# Provided entries:
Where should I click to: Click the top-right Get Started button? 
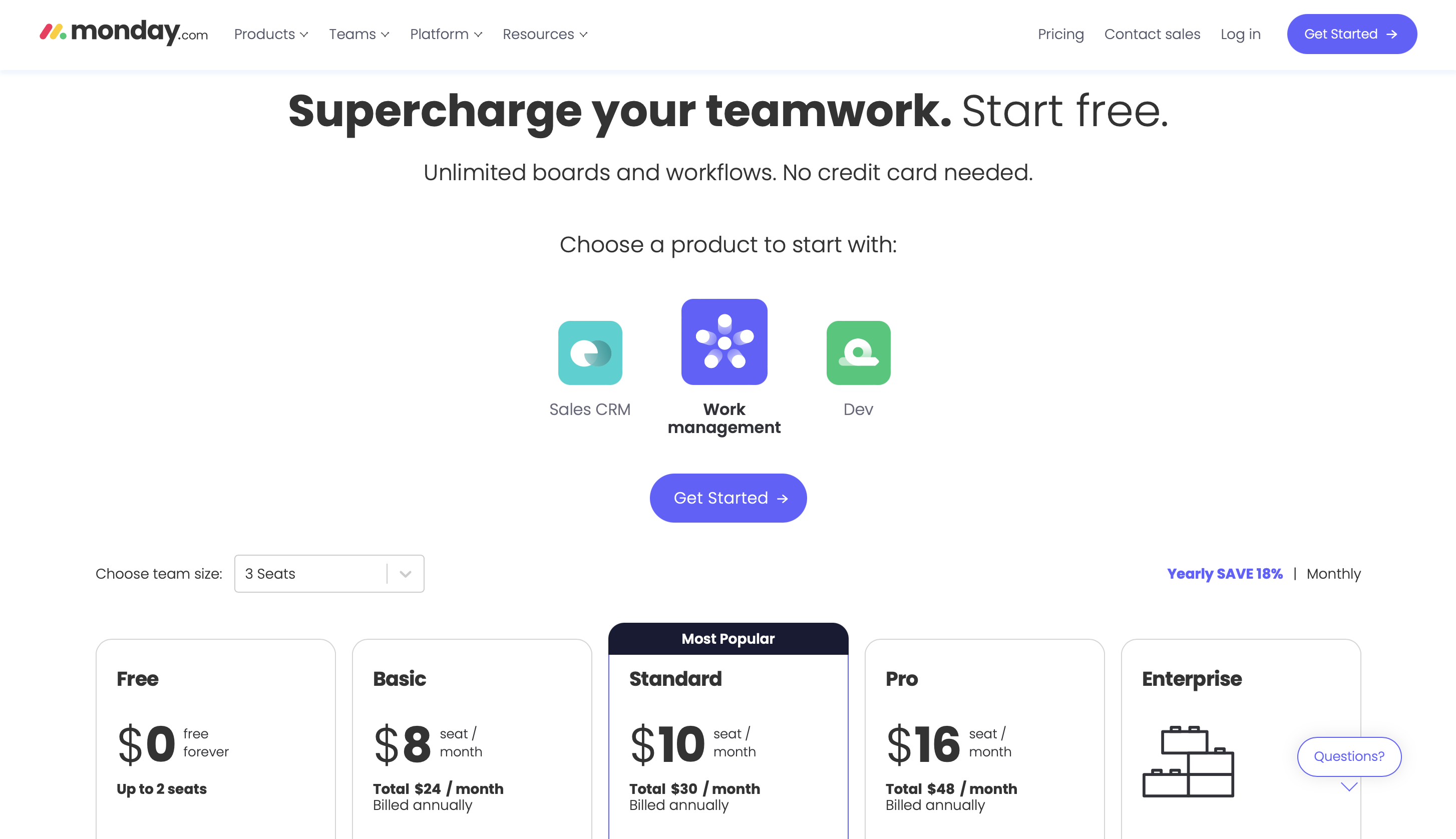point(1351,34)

* * *

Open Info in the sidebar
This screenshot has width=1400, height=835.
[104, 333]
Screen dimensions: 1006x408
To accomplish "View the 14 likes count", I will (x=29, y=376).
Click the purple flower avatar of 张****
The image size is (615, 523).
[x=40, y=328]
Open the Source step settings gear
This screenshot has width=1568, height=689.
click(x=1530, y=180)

--

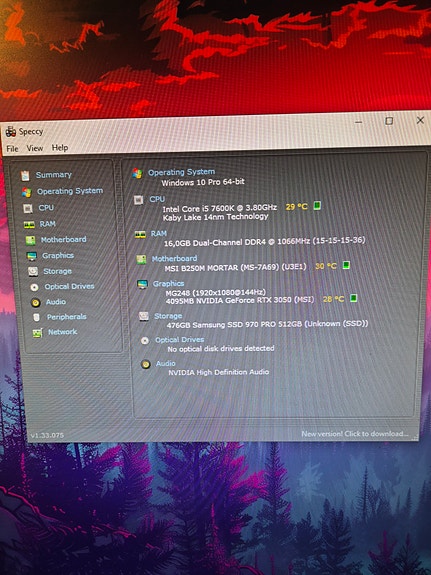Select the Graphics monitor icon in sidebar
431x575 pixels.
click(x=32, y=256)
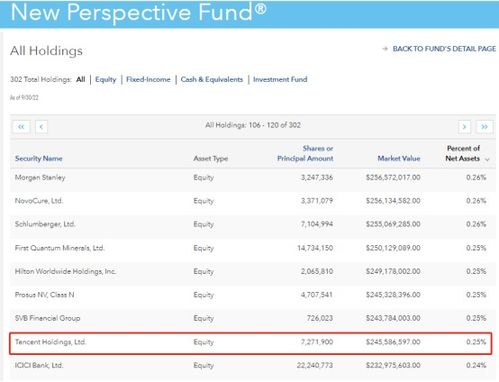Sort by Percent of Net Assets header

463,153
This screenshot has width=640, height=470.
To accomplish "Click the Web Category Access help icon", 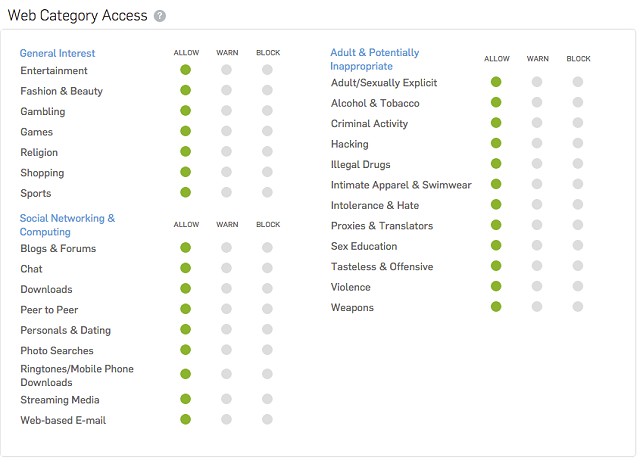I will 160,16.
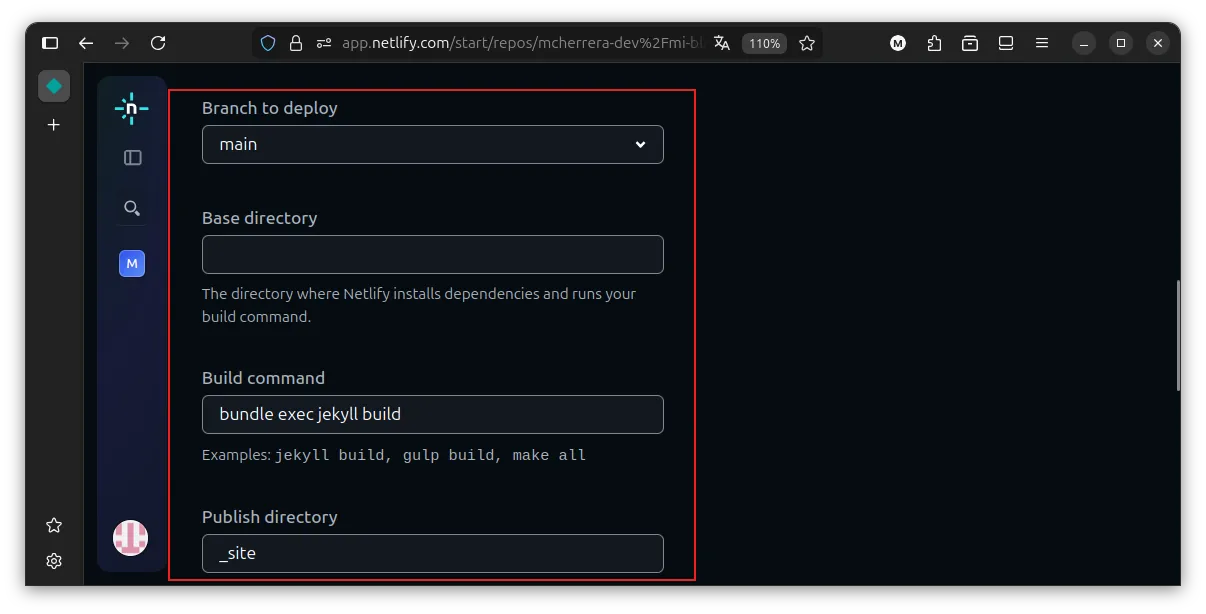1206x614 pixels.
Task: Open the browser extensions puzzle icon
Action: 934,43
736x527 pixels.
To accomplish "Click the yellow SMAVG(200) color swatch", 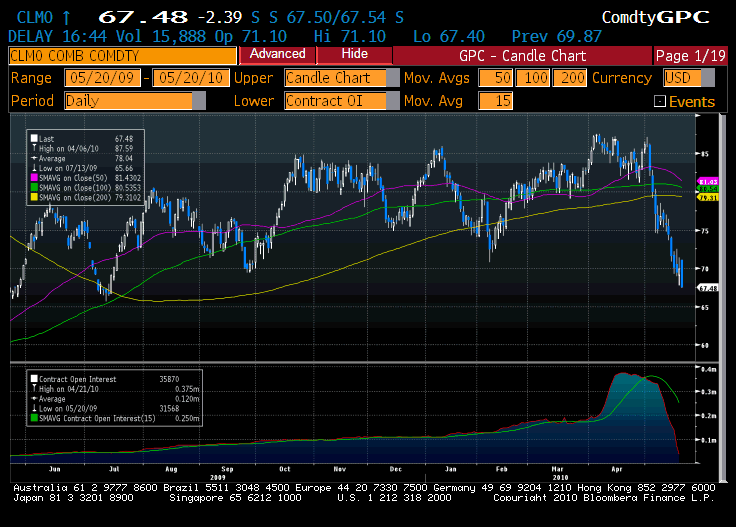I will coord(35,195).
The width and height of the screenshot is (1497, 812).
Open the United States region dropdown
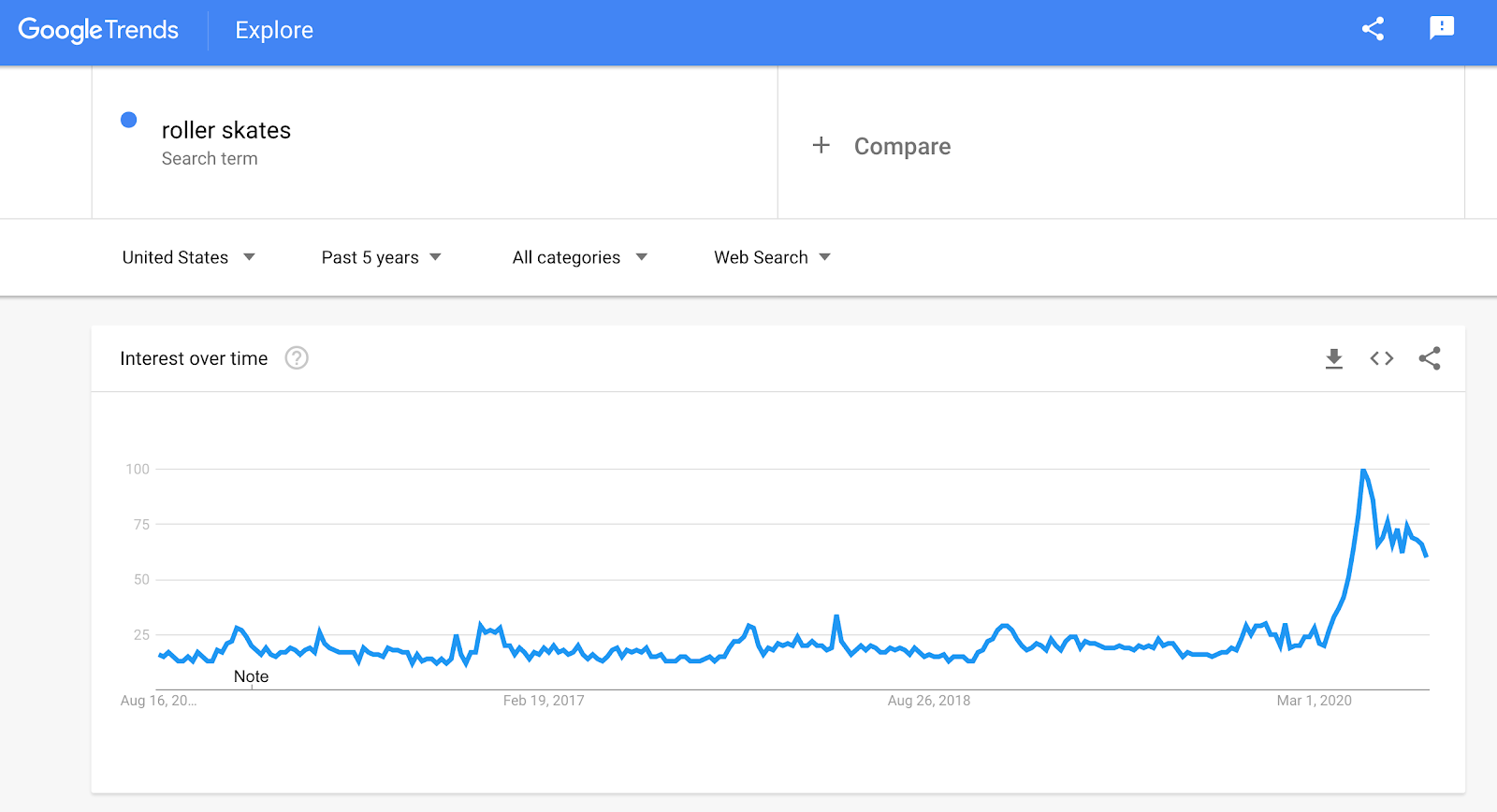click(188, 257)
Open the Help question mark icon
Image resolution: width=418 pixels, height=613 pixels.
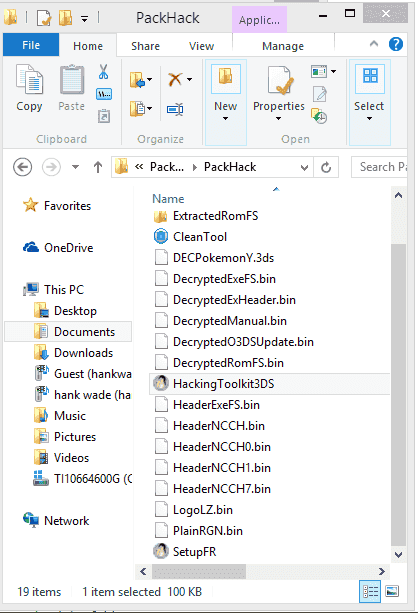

# What to produce:
When you reach the line with "Open the United States region dropdown" in the records above, begin repeating the lines exactly, and stop after the line with "Image resolution: width=418". Skip all pictures.

# Solution below:
Open the United States region dropdown
click(188, 257)
Open the Help question mark icon
Image resolution: width=418 pixels, height=613 pixels.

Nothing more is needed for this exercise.